Please rewrite the records below with every "GUI agent" changed to "GUI assistant", keeping everything else unchanged.

DATA SHOWN –

_ _ _

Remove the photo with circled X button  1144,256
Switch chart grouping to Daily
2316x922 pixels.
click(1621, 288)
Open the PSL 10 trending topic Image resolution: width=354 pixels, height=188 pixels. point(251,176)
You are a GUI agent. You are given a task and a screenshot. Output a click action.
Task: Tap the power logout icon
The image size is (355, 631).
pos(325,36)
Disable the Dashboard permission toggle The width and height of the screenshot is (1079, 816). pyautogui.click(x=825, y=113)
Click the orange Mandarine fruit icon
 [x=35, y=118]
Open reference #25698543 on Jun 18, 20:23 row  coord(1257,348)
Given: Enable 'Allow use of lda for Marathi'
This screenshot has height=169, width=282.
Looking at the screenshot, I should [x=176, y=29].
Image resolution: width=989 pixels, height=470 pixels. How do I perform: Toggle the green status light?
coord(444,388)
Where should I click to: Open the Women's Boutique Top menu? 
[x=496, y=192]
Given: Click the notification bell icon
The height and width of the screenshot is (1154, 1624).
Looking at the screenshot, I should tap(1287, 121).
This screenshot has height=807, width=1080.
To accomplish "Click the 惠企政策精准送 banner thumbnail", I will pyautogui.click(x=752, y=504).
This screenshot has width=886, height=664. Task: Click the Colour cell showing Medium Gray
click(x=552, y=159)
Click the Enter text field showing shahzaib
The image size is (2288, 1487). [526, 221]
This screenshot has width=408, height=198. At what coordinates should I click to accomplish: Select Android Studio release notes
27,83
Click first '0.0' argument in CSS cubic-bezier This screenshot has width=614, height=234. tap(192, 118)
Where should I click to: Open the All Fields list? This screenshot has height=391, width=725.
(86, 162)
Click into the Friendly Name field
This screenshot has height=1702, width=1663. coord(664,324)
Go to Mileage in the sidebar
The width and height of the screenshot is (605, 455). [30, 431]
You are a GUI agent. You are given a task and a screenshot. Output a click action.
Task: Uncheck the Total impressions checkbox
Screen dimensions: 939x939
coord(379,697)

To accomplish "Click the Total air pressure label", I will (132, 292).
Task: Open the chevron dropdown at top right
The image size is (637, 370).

_ _ _

CORRECT ANSWER –
Remove the photo with circled X button  1144,256
Switch chart grouping to Daily
2316x922 pixels.
click(1621, 288)
Open the PSL 10 trending topic Image resolution: width=354 pixels, height=188 pixels. point(251,176)
You are a GUI assistant. You are given a task and a screenshot. Output a click action.
Task: Tap the power logout icon
The image size is (355, 631).
pos(325,36)
Disable the Dashboard permission toggle The width and height of the screenshot is (1079, 816). pyautogui.click(x=825, y=113)
Click the orange Mandarine fruit icon
 [x=35, y=118]
Open reference #25698543 on Jun 18, 20:23 row  coord(1257,348)
Given: Enable 'Allow use of lda for Marathi'
This screenshot has height=169, width=282.
Looking at the screenshot, I should [x=176, y=29].
Image resolution: width=989 pixels, height=470 pixels. How do I perform: Toggle the green status light?
coord(444,388)
Where should I click to: Open the Women's Boutique Top menu? 
[x=496, y=192]
Given: Click the notification bell icon
The height and width of the screenshot is (1154, 1624).
Looking at the screenshot, I should tap(1287, 121).
This screenshot has height=807, width=1080.
To accomplish "Click the 惠企政策精准送 banner thumbnail", I will pyautogui.click(x=752, y=504).
This screenshot has width=886, height=664. Task: Click the Colour cell showing Medium Gray
click(x=552, y=159)
Click the Enter text field showing shahzaib
The image size is (2288, 1487). [526, 221]
This screenshot has width=408, height=198. At what coordinates should I click to accomplish: Select Android Studio release notes
27,83
Click first '0.0' argument in CSS cubic-bezier This screenshot has width=614, height=234. tap(192, 118)
Where should I click to: Open the All Fields list? This screenshot has height=391, width=725.
(86, 162)
Click into the Friendly Name field
This screenshot has height=1702, width=1663. coord(664,324)
Go to Mileage in the sidebar
The width and height of the screenshot is (605, 455). [30, 431]
You are a GUI assistant. You are given a task and a screenshot. Output a click action.
Task: Uncheck the Total impressions checkbox
Screen dimensions: 939x939
coord(379,697)

To accomplish "Click the Total air pressure label", I will (132, 292).
Task: Open the chevron dropdown at top right
The image size is (637, 370).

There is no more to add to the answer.